### TEXTE RETENU

Depuis plusieurs jours, la chanteuse algérienne Zakia Mohamed fait l’objet d’une campagne de dénigrement virulente sur les réseaux sociaux. En cause : des vidéos postées sur sa page Facebook où l’artiste proclame haut et fort son attachement à l’Algérie dans toute sa profondeur amazighe, bousculant ainsi les partisans d’un récit identitaire fondé exclusivement sur l’arabité.
Dans l’une de ses publications les plus commentées, Zakia Mohamed rappelle une vérité historique : Okba Ibn Nafi, général omeyyade, n’était pas algérien mais un conquérant venu de l’Orient. Cette déclaration a suffi pour déclencher une vague d’indignation chez certains militants arabistes, qui continuent de promouvoir une lecture univoque de l’histoire de l’Algérie, niant ou minimisant les racines autochtones du pays.
Une artiste engagée dans la défense de l’identité amazighe
Artiste de scène et de conviction, Zakia Mohamed ne s’est jamais contentée de chanter. À travers ses prises de parole publiques, elle s’inscrit dans une tradition de résistance culturelle, celle d’une Algérie plurielle où l’amazighité ne se vit ni en marge ni en opposition à l’arabité ou à l’islam, mais comme un fondement historique et civilisationnel de la nation.
Ses vidéos, dans lesquelles elle revendique une lecture décomplexée de l’histoire, dérangent. Non pas parce qu’elles seraient haineuses — aucune incitation à la violence n’y est relevée — mais parce qu’elles remettent en question un récit sacralisé par certaines sphères idéologiques. Dans une Algérie où les enjeux mémoriels sont toujours l’objet de luttes symboliques, rappeler que les conquérants arabes n’étaient pas autochtones reste un tabou pour beaucoup.
Une offensive coordonnée sur les réseaux sociaux
Les attaques contre l’artiste se sont intensifiées ces dernières 48 heures, alimentées par des pages Facebook et des militants politiques exigeant la fermeture de son compte et son arrestation pour “atteinte à l’identité nationale” et “incitation à la haine”. Certains vont jusqu’à demander des poursuites judiciaires, en invoquant la “protection de l’unité nationale”, un argument souvent brandi pour museler les voix dissidentes.
Cette campagne a franchi un cap inquiétant : elle ne cible plus seulement des idées, mais une personne, une femme, une artiste, coupable d’avoir mis des mots sur une mémoire refoulée. Or, dans une démocratie digne de ce nom, la diversité d’opinions ne saurait être criminalisée, surtout lorsqu’elle s’exprime dans le respect des faits historiques et sans appel à la violence.

### DOCUMENTS SOURCES
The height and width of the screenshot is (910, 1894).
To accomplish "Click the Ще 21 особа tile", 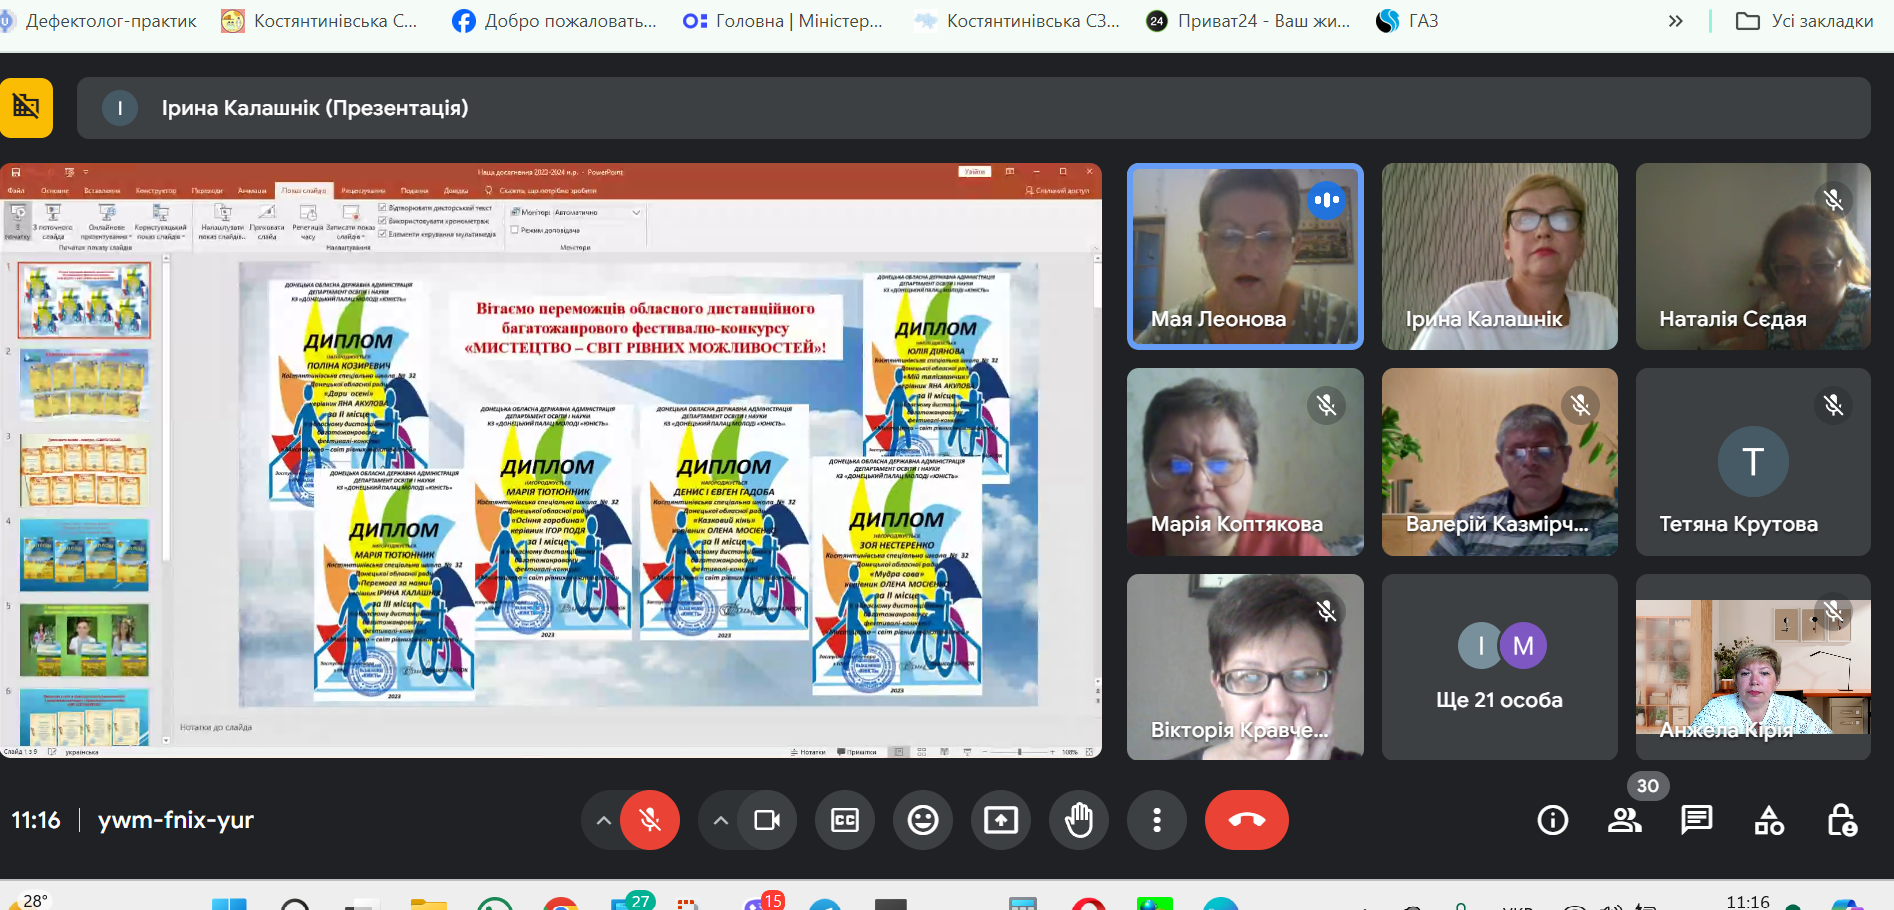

### CONSIGNES
a. Dans l'article consacré à la chanteuse Zakia Mohamed, qu'est-ce qui explique que ses vidéos dérangent ? Répondez en une à trois phrases.
b. Poursuivez l'article sur la campagne visant Zakia Mohamed en reprenant après sa dernière phrase.

### RÉPONSES
a. Selon l'article, ses vidéos ne dérangent pas parce qu'elles seraient haineuses, puisqu'aucune incitation à la violence n'y est relevée. Elles dérangent parce qu'elles remettent en question un récit sacralisé par certaines sphères idéologiques. Dans une Algérie où les enjeux mémoriels font toujours l'objet de luttes symboliques, rappeler que les conquérants arabes n'étaient pas autochtones reste un tabou pour beaucoup.

b.
Quand la liberté d’expression devient un délit d’opinion
Il est alarmant de constater que dans l’Algérie d’aujourd’hui, affirmer son algérianité amazighe puisse être interprété comme un acte de subversion. La liberté d’expression, pourtant garantie par la Constitution, semble à géométrie variable dès qu’il s’agit d’identité et de mémoire.
Zakia Mohamed n’a fait que rappeler que l’histoire de l’Algérie ne commence pas avec les conquêtes arabes. Elle commence bien avant, dans les montagnes, les langues et les traditions d’un peuple enraciné sur cette terre depuis des millénaires. En cela, elle n’insulte ni les Arabes, ni l’islam, mais réhabilite une part essentielle de l’héritage national.
Une société en mal de pluralisme
Le traitement réservé à Zakia Mohamed révèle, une fois de plus, l’immaturité du débat public sur les questions identitaires en Algérie. Au lieu d’ouvrir des espaces de dialogue, certains préfèrent les fatwas numériques et les campagnes de diffamation. Pourtant, l’Algérie ne pourra construire une unité solide qu’en acceptant la diversité de ses composantes : amazighe, arabe, islamique, méditerranéenne et africaine.
La société civile, les intellectuels et les artistes doivent aujourd’hui refuser cette dérive inquisitoriale. Défendre Zakia Mohamed, c’est défendre le droit de chaque Algérien à dire qui il est, sans peur ni pression. Car une identité niée finit toujours par se venger de ceux qui l’ont refoulée.
Il est indéniable que les propos de Zakia Mohamed relèvent d’une lecture conforme à la vérité historique. Okba n’a jamais été un fils de cette terre, et cela ne devrait pas choquer dans un pays qui aspire à la réconciliation avec toutes les strates de son histoire. »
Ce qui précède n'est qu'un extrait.